Les orques sont étudiées depuis plus de quarante ans dans la mer de Salish, au nord de l’océan Pacifique où leur nombre n’a cessé de diminuer au cours de ces dernières années. En 2005, l’espèce était déclarée en danger et en décembre 2016, on ne répertoriait que 78 individus. Désireux de comprendre ce qui menacé la santé de ces mammifères marins, une équipe de chercheurs de l’Université de la Colombie-Britannique, au Canada, a prélevé 26 échantillons de gouttelettes soufflées par les évents des animaux qui reviennent respirer à la surface, en utilisant de longues perches en aluminium auxquelles étaient rattachées des boîtes de pétri. Ils ont alors découvert des bactéries et champignons qui pourraient être responsables de leur faible nombre dans la région. Et selon les chercheurs, les activités humaines seraient à blâmer.

« Nous voulions savoir quels genres de bactéries et champignons composent le microbiome des orques en bonne santé, et les agents pathogènes potentiels exposés dans leur environnement », explique le chercheur principal Stephen Raverty. « Dans certains cas, ces microbes pathogènes pourraient constituer une menace pour les animaux et contribuer à la déclaration de maladies ».

Les analyses sur les prélèvements d’échantillons effectués ont notamment révélé des bactéries telles que Staphylococcus aureus et Salmonella connues pour causer des maladies chez l’Homme et d’autres animaux.

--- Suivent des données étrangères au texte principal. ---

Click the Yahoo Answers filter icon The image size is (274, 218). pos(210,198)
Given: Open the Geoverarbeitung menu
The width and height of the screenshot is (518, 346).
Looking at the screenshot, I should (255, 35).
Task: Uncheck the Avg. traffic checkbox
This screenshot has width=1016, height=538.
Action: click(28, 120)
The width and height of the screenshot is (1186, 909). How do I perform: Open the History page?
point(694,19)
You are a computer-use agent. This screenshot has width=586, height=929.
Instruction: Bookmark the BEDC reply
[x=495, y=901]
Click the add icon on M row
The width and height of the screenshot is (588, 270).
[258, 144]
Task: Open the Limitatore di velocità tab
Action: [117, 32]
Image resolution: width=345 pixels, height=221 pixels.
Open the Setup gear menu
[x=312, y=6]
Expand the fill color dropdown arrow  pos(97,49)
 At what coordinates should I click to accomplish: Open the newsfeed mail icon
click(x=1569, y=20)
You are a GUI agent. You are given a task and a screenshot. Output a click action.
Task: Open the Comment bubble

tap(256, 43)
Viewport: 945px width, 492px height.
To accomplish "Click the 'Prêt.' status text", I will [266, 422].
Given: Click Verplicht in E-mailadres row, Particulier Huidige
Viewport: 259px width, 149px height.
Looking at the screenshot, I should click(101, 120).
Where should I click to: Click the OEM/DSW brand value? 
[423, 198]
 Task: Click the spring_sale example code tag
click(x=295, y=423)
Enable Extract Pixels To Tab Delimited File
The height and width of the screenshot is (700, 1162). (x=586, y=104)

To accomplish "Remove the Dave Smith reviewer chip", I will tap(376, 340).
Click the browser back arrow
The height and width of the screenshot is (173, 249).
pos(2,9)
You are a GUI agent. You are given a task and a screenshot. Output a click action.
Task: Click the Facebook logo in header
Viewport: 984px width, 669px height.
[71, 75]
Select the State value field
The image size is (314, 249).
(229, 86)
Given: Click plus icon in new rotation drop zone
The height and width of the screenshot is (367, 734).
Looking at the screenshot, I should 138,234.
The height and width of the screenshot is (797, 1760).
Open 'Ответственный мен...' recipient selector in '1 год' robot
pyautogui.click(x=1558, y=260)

Des traces de champignons potentiellement dangereux tels que des Penicillium ou encore Phoma ont également été retrouvés.

Pete Schroeder

L’équipe compare maintenant les résultats des échantillons prélevés en effectuant des nécropsies (autopsies) sur des baleines. L’analyse de l’expiration des baleines a également montré la présence de bactéries résistantes aux antibiotiques utilisés en médecine vétérinaire. Des recherches plus poussées devront être menées, mais les chercheurs pensent d’ores et déjà aux eaux usées déversées dans l’océan par la ville de Victoria (360 000 habitants). Que ces microbes soient d’origine naturelle dans le milieu marin ou apparaissant à la suite des activités humaines est une question encore débattue, mais nous savons que ces animaux migrent chaque année le long de la côte où ils sont exposés aux ruissellements agricoles et aux rejets urbains qui peuvent rejeter toute une variété de microbes dans l’océan.

Les bactéries et les champignons ne sont qu’une partie du problème. Ces mammifères sont en effet également confrontés à un certain nombre de menaces, y compris le trafic maritime qui ne cesse d’augmenter ou encore le nombre toujours plus réduit de leurs proies, sans parler de la pollution maritime.